As you can see, this isn’t about moms who give birth in the hospital being mommier-than-thou. It isn’t about doctors trying to get rich by suppressing “alternative” practitioners. It’s about fixing the broken homebirth system in the United States.
While our medical system has its fair share of flaws, its practitioners are held accountable. There is recourse for those who have been harmed. Not so for those whose babies have died or been permanently disabled due to a homebirth midwife’s substandard care. Regulation of midwives varies, so many of them practice without any kind of meaningful education or training.
In 2009, only 0.72% of all births in the United States happened somewhere other than a hospital, so it may not seem like much of a concern. However, that figure represents a 29% increase from 2004. With celebrity homebirthers taking it upon themselves to promote the cause, making it seem like a reasonable, or even superior, alternative to hospital birth, this number may rise further.
As a woman and a feminist, I see how women’s health issues are cast aside in this country. While homebirth midwives sell themselves as more respectful of women, more empowering than doctors, they’re quick to ignore a mother who begs to go to the hospital. They’re quick to dismiss a grieving mother. Politicians, meanwhile, take no interest in it because it has to do with women’s health– and some even support the homebirth agenda, if only because they think it will make Medicaid patients’ births cheaper. About that…

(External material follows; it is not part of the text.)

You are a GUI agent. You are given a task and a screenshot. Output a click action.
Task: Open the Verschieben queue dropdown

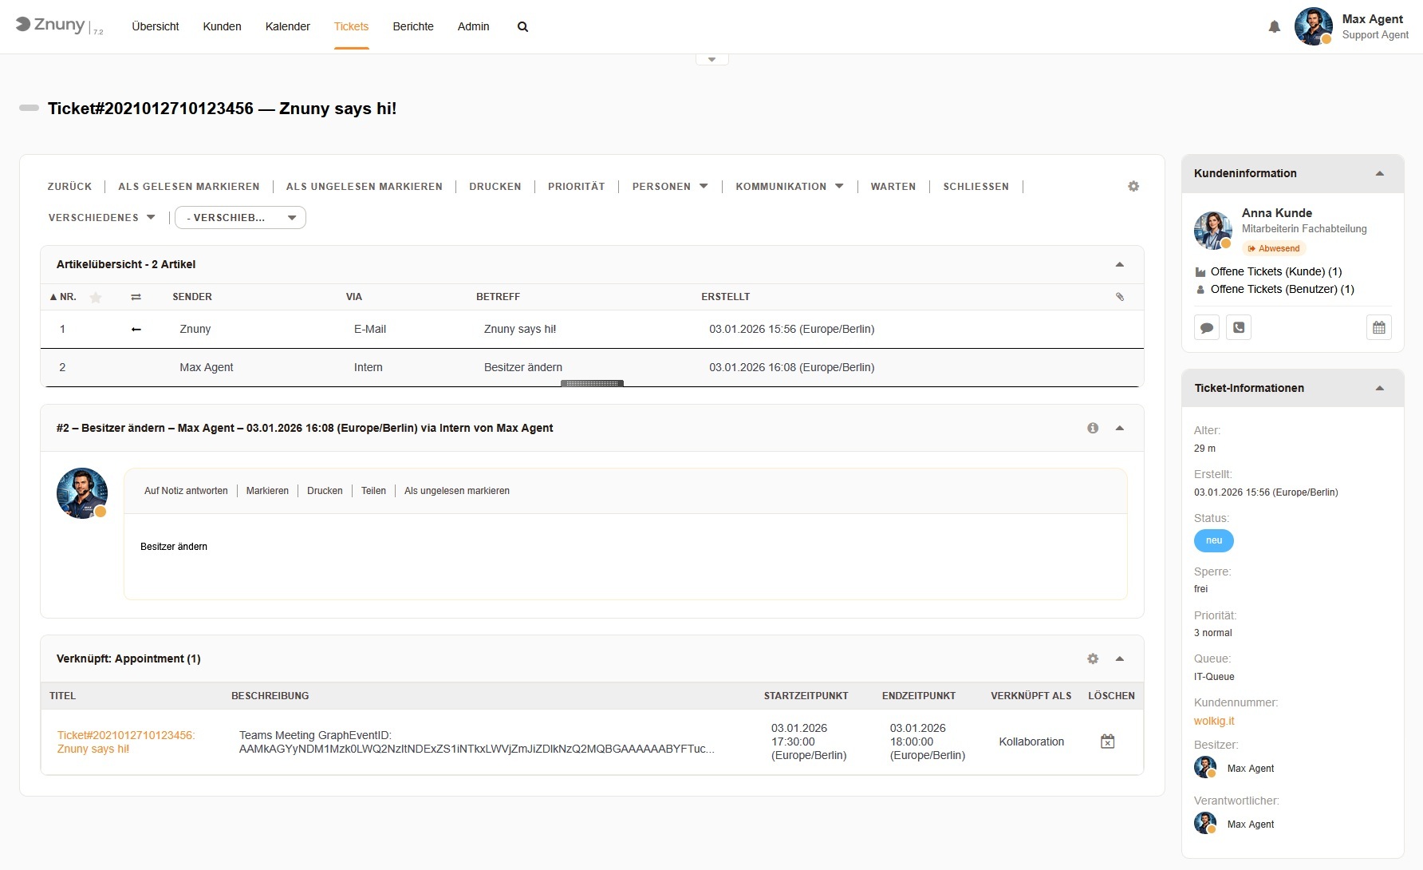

Let’s say a homebirth costs around $3,000, and a hospital birth around $10,000. For a person with insurance, the homebirth will likely not be covered, whereas the hospital birth would be, making hospital birth considerably cheaper. For someone without insurance, homebirth is cheaper… if everything goes right. If not, factor in the cost of an ambulance, a NICU stay, and possibly funeral expenses. And the frugal politicians would probably not relish the SSI payments for babies who are permanently disabled during a homebirth.
That doesn’t take into account the people behind the homebirth statistics. These families were let down by the people they trusted to safely deliver their babies. In some cases, the midwives were ignorant; others, dishonest. None of them did their jobs, and so far, none have been held fully responsible for their actions (or inaction). That’s where the Not Buried Twice campaign comes in.
From the campaign:
The purpose of the video and the #notburiedtwice campaign is to raise awareness. Planned home birth for LOW RISK women in the USA increases the risk of intrapartum and neonatal death at least 3-5 times compared to low risk women giving birth in a hospital. These are preventable deaths.
We are here to let those families know they are not alone. We support them. Their stories matter. Their babies matter. Home birth advocates are trying to silence them and pretend that their babies never existed. They try to bury these babies twice: once in tiny coffins in the ground, and a second time by erasing them from the public consciousness. We aren’t going to let that happen. They won’t be buried twice.
Homebirth vs. hospital birth is not the same as strollers vs. slings or purees vs. finger food. It’s much more than the words of one controversial blogger. It’s about remembering loved ones and preventing further tragedies. Homebirth advocates should not be threatened by the push for higher standards. Implementing safe, ethical practices is critical in order for homebirth to remain an option. Lives are at stake.